Les voix pacifistes israéliennes

Rencontre avec Mauricio Lapchik 

Lisa Hazan / Photos : Lisa Hazan

Dans le précédent numéro, Lisa Hazan portait un regard inquiet sur le conflit israélo-palestinien qui semble sans issue et se posait la question « jusqu’à quand ? ». Aujourd’hui, elle part à la rencontre de Mauricio Lapchik, un des portes-paroles de La Paix Maintenant, Shalom Ahshav, mouvement sioniste de gauche. Ils veulent y croire maintenant, en implémentant la solution à deux États : contre l’occupation, pour la création d’un État palestinien aux côtés d’Israël.
TW : un des témoignages dans cet article relate des faits de violence ayant eu lieu le 7 octobre qui peuvent heurter certaines personnes.

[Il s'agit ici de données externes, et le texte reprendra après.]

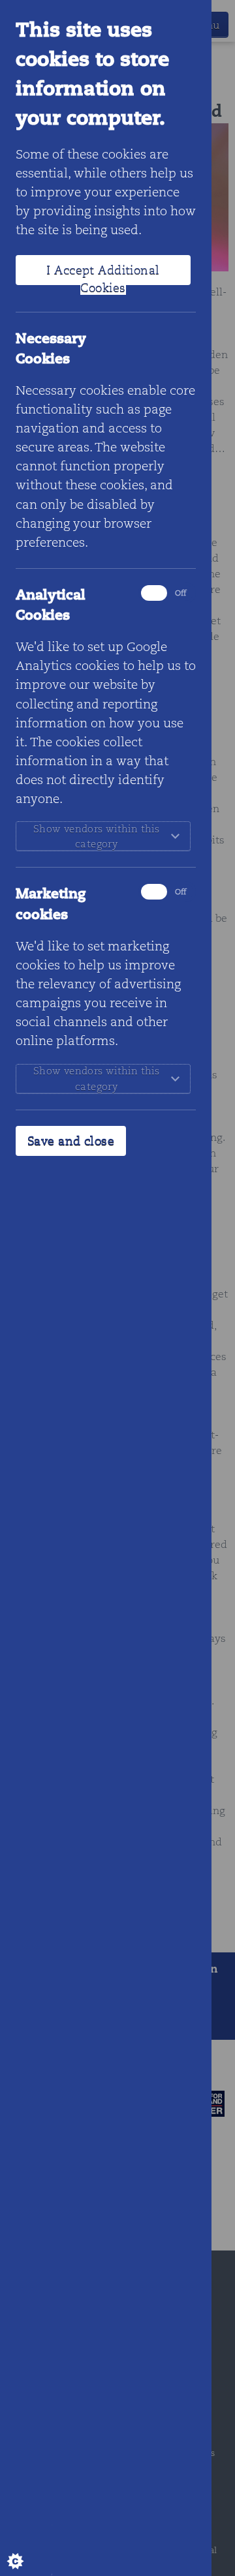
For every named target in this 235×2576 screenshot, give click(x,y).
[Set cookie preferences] (26, 2550)
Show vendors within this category (96, 836)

Le 17 août 2024 au soir, comme chaque samedi depuis quatre mois, des milliers de manifestants sortent dans les rues d’Israël. Ils réclament le retour des otages, crient leur colère contre Netanyahu, l’exhortent à signer un accord. À Doha, les négociations avec le Hamas se poursuivent [NDLR : l’article a été écrit la semaine du 19 août], mais la population israélienne n’est guère optimiste. Rue Kaplan, à Tel Aviv, elle s’époumone : « Netanyahu se fiche des otages », « Le gouvernement doit tomber », « Stop à cette guerre », « Ramenez les otages à la maison, Ahshav ! »

Ahshav  maintenant en français – revient en boucle. Le mot court dans toutes les bouches. Des enfants aux vieillards. Des militants les plus radicaux, aux moins politisés. Ahshav, Ahshav

Le retour de Kfir ? Ahshav ! De Liri ? Ahshav ! La signature d’un accord ? Ahshav ! La fin de la guerre ? Ahshav !

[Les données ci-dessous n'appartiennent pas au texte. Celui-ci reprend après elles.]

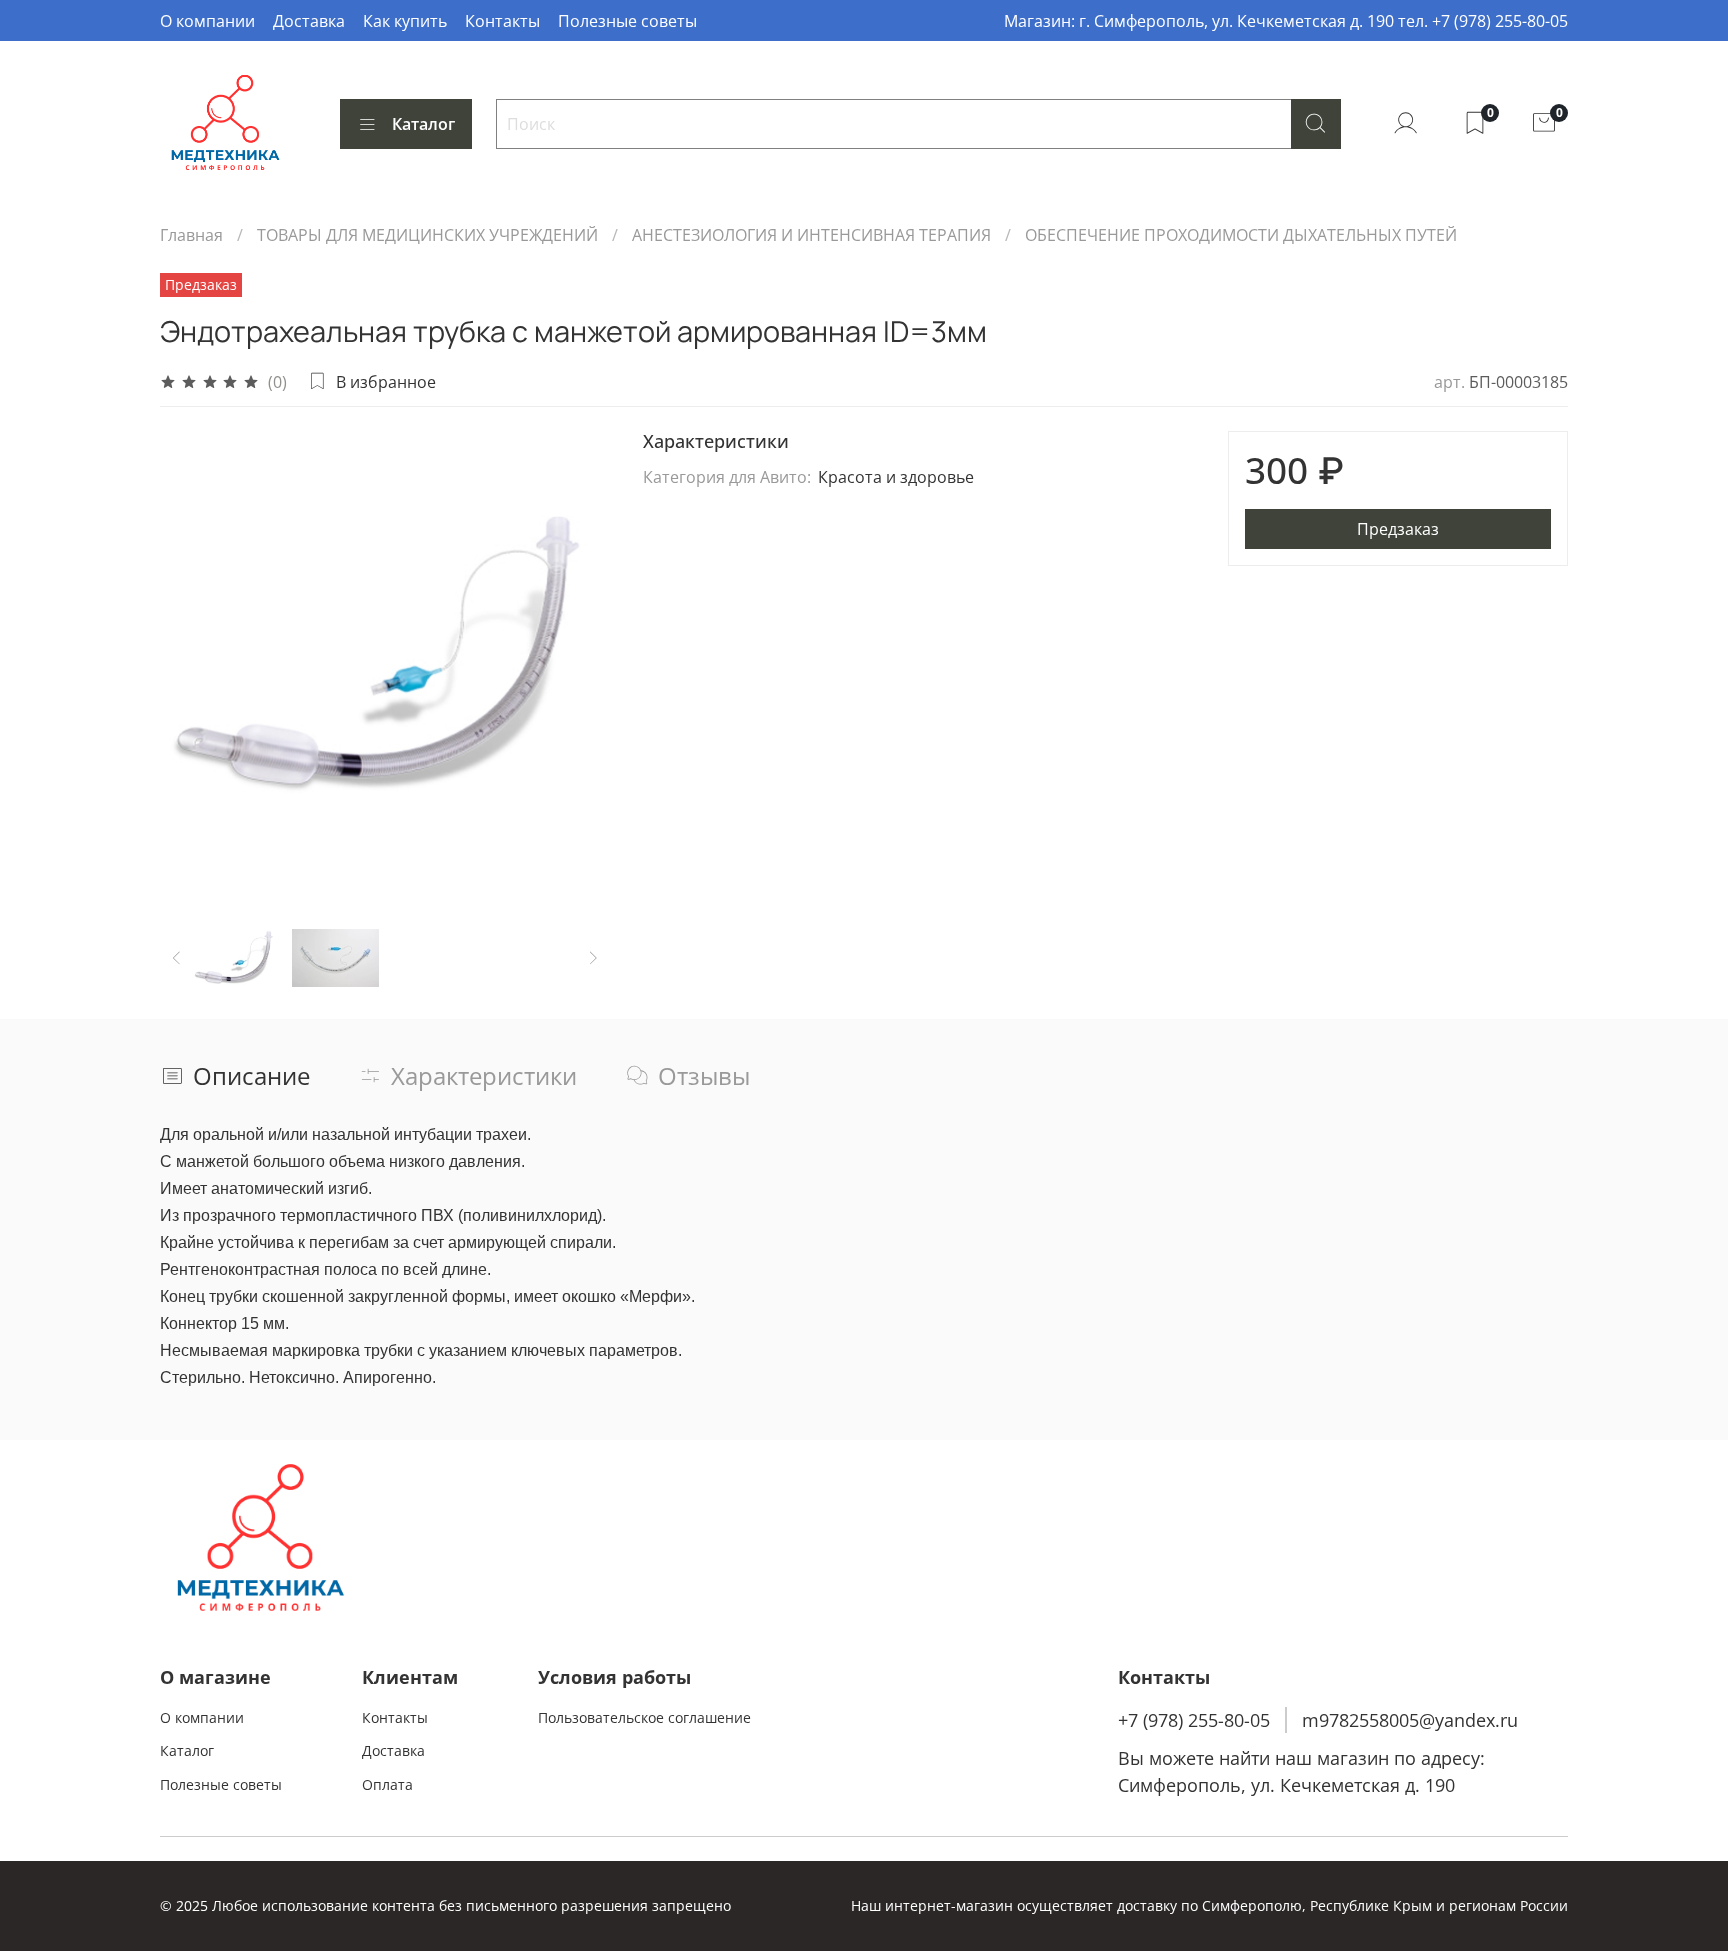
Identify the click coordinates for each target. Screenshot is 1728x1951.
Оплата (387, 1784)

Plus qu’une seule trêve, certains demandent une paix durable : la fin des territoires occupés ? Ahshav ! Deux États et des vies en sécurité ? Ahshav !

On brandit des pancartes « Plus de morts ne serviront à rien ». On souffle dans les trompettes, on siffle, on frappe les tambours. Et on répète de plus en plus fort : Ahshav, Ahshav ! 

C’est urgent. On n’a plus le temps. On veut la paix maintenant.

Shalom Ahshav – La Paix Maintenant

La Paix Maintenant, c’est la revendication de Shalom Ahshav depuis 1978. Cofondé par l’écrivain Amos Oz, ce mouvement est le plus grand d’Israël à agir pour une paix juste et durable entre israéliens et palestiniens, basée sur le principe de deux États pour deux peuples. Sionistes de gauche, ses militants se battent pour que soit reconnu le droit d’Israël à exister dans des frontières sûres et définies, qu’Israël reconnaisse ce même droit à ses pays voisins et que soit reconnu le droit du peuple palestinien à l’autodétermination, avec en particulier la création d’un État palestinien recouvrant  les territoires occupés par l'Égypte et la Jordanie de 1948 à 1967, puis par Israël depuis la guerre des Six Jours.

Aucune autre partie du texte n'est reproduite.